US-focused equity ETFs and mutual funds scored another big inflow over the latest weekly reporting period. It counted as the third consecutive outsized haul.
Over the last three weeks, US equity funds raked in almost $50 billion, according to EPFR.
Recall that the prior week saw the second-largest influx of 2023. Overall, US funds have enjoyed a half dozen straight weekly inflows.
Sentiment around US equities inflected meaningfully in November, as bond yields retraced lower amid a run of soft macro data which, according to market pricing anyway, effectively extinguished all odds of another rate hike from the Fed.
“94% of equity inflows in DM were into US equities” this week, TD Securities strategists including Chris Whelan wrote on Friday. “The flows in US equities are commensurate with the move in fixed income, as markets price a softer Fed policy outlook.”
Notably, individual investor sentiment improved again in the week to November 22. AAII’s bull index hit 45.3%.
The figure above shows cumulative inflows to US stock funds (i.e., the running net total) alongside individual investor sentiment.
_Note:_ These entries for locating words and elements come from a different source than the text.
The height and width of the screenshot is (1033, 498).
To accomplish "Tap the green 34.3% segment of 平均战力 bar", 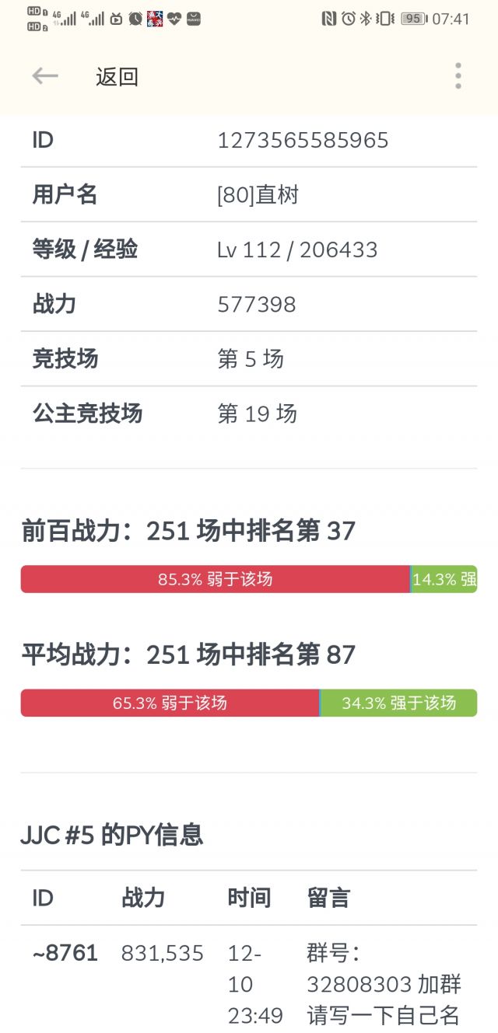I will click(x=398, y=703).
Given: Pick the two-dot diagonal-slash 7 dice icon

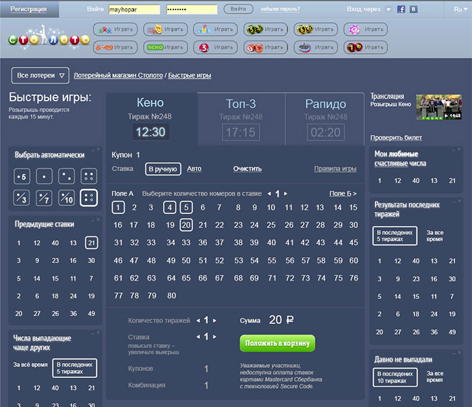Looking at the screenshot, I should [44, 198].
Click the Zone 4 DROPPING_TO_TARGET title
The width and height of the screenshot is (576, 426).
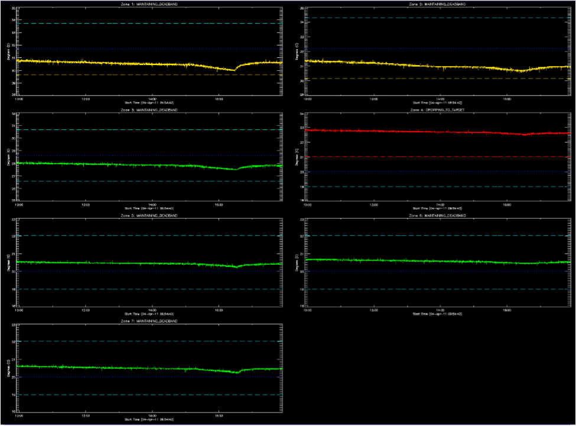[x=437, y=110]
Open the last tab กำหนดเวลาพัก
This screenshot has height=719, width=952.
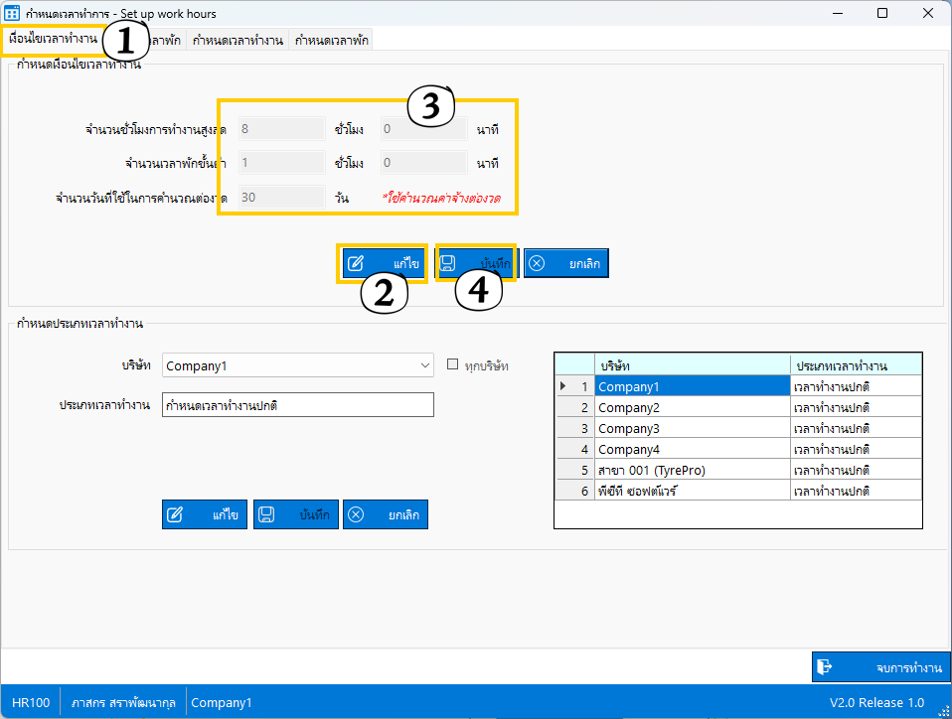[x=332, y=40]
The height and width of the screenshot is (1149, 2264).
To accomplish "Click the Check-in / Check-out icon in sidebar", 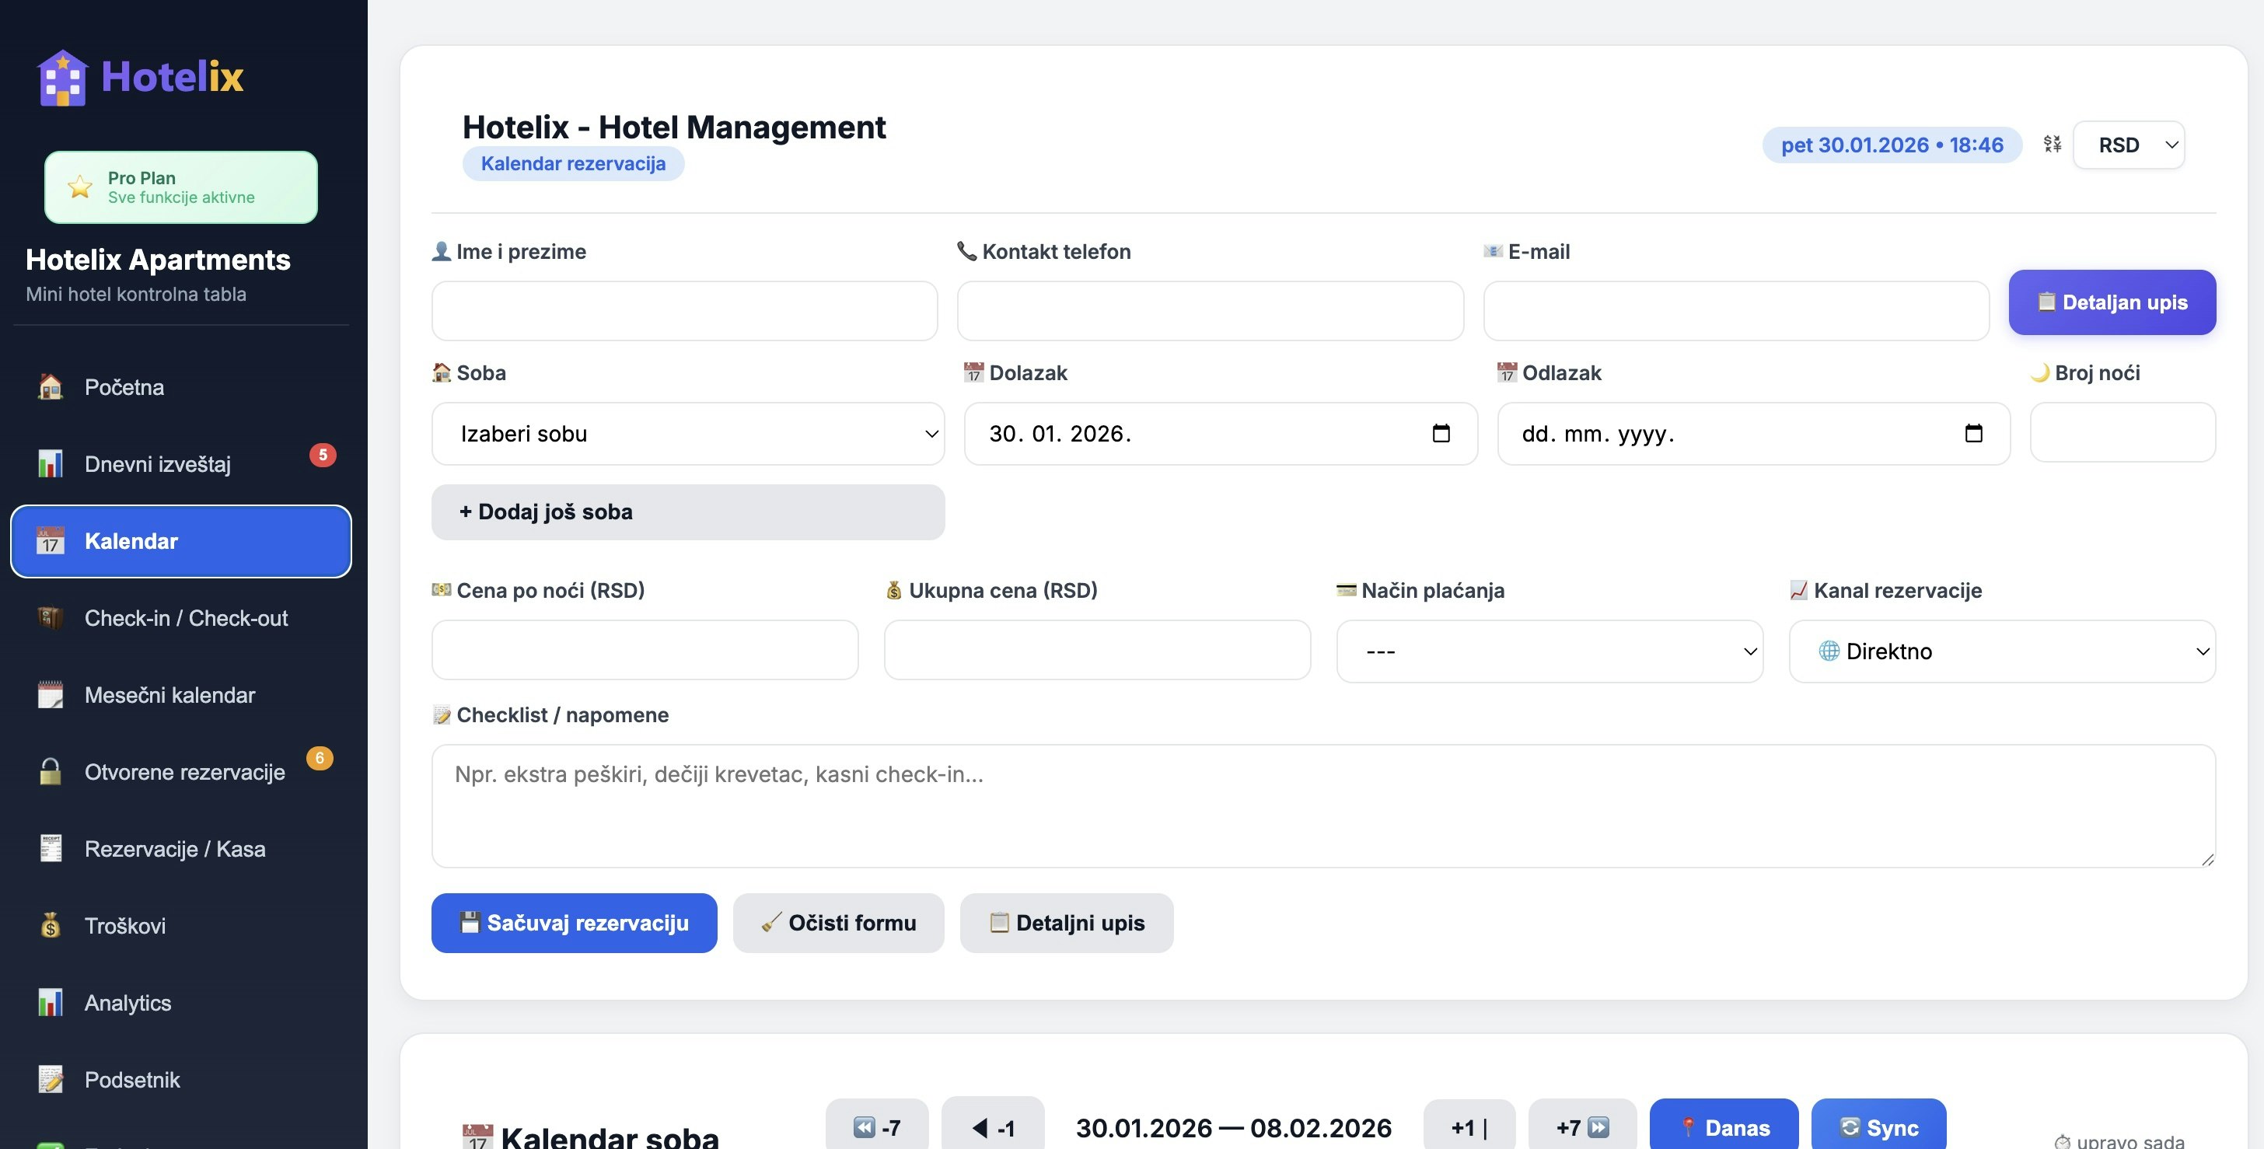I will click(x=50, y=618).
Market participants are feeling demonstrably better about things all of a sudden.
I’ll recycle some familiar language updated for this week. 2023’s flows story in US equity funds can be divided into two regimes: Pre-Nvidia Q1 report/debt ceiling deal and post-those two events. By late-May, net flows to US equity funds were negative to the tune of almost $70 billion for the year. With this week’s inflow, US-focused funds have taken in a net $55 billion.
Thanks in part to ongoing inflows to equity funds, BofA’s pseudo-famous Bull & Bear Indicator jumped to 2.1 this week, ending the contrarian “buy” signal after a month.